‘Jargon free’ G-Cloud 6 services now available on the government’s digital marketplace
Services listed on the sixth generation of the public sector G-Cloud have gone live on the government’s new Digital Marketplace.
The contract notice for G-Cloud 6 went live in December and the government claims applications were up by 15 percent over G-Cloud 5. In total 1,852 suppliers, 87 percent of which are SMBs, and 19,966 services are included in the new framework.
One of the main differences between G-Cloud 6 and its predecessors is that suppliers no longer have free-reign to describe their services in a bid to cut down on jargon, ambiguous language and keyword spamming.
G-Cloud 6 goes live
Suppliers are now limited to 50 words to introduce their service, 100 words to describe up to ten service benefits, and another 100 words to describe up to 10 service features. On a separate page suppliers can describe their organisation in 50 words, and list up to ten client names.
Public sector organisations can now commission cloud services from both G-Cloud 5 and G-Cloud 6, but those from G-Cloud 4 are no longer available.
G-Cloud was launched in 2012 by the outgoing Cabinet Office minister Francis Maude as a way for public-sector bodies to acquire commodity services online. As of November 2014, £393.7 million worth of sales, excluding VAT, have been generated via the platform, nearly half of which has gone to SMBs. Central government accounts for four fifths of this total, with the wider public sector picking up the remainder.
The Digital Marketplace itself went live in November with the intention of making it clearer, simpler and faster for the public sector to purchase digital products and services and to make it easier for SMBs to enter the supply chain.

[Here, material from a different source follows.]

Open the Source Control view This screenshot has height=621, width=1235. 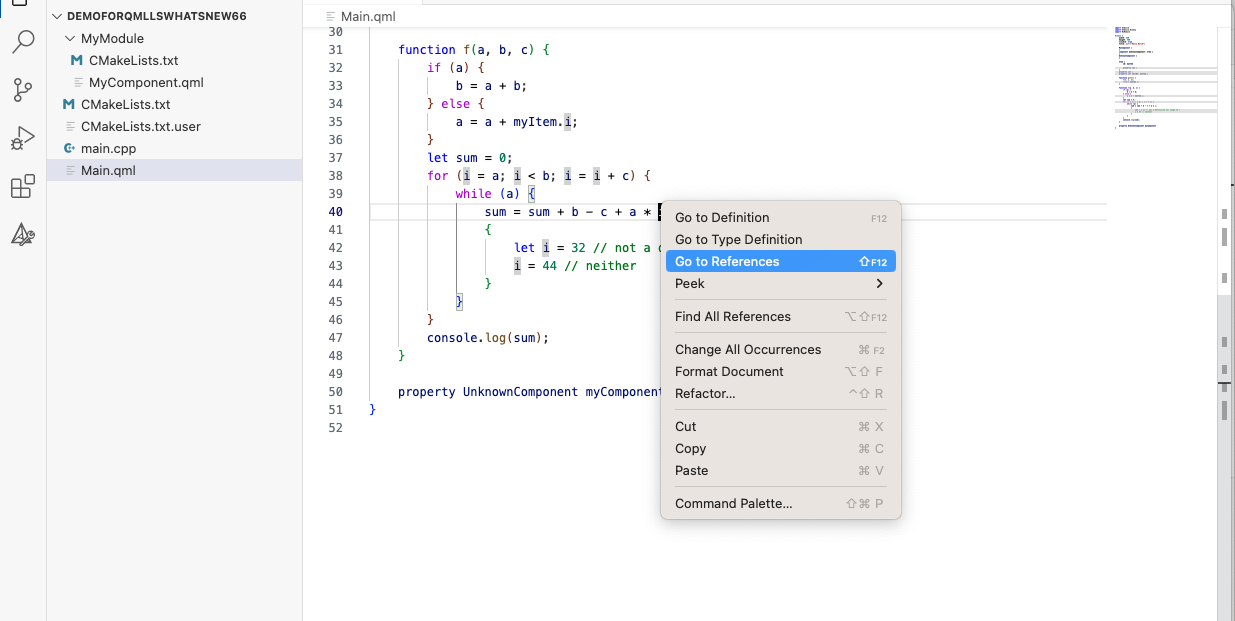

The government has pledged to listen to user feedback to help it better serve customers and suppliers.
“As usual, we’re continually improving the features and functionalities of the Digital Marketplace for both buyers and suppliers,” it said. “We’re currently focused on developing our search capabilities along with the categorisation and filtering of services; these will all work together to help buyers find what they need.”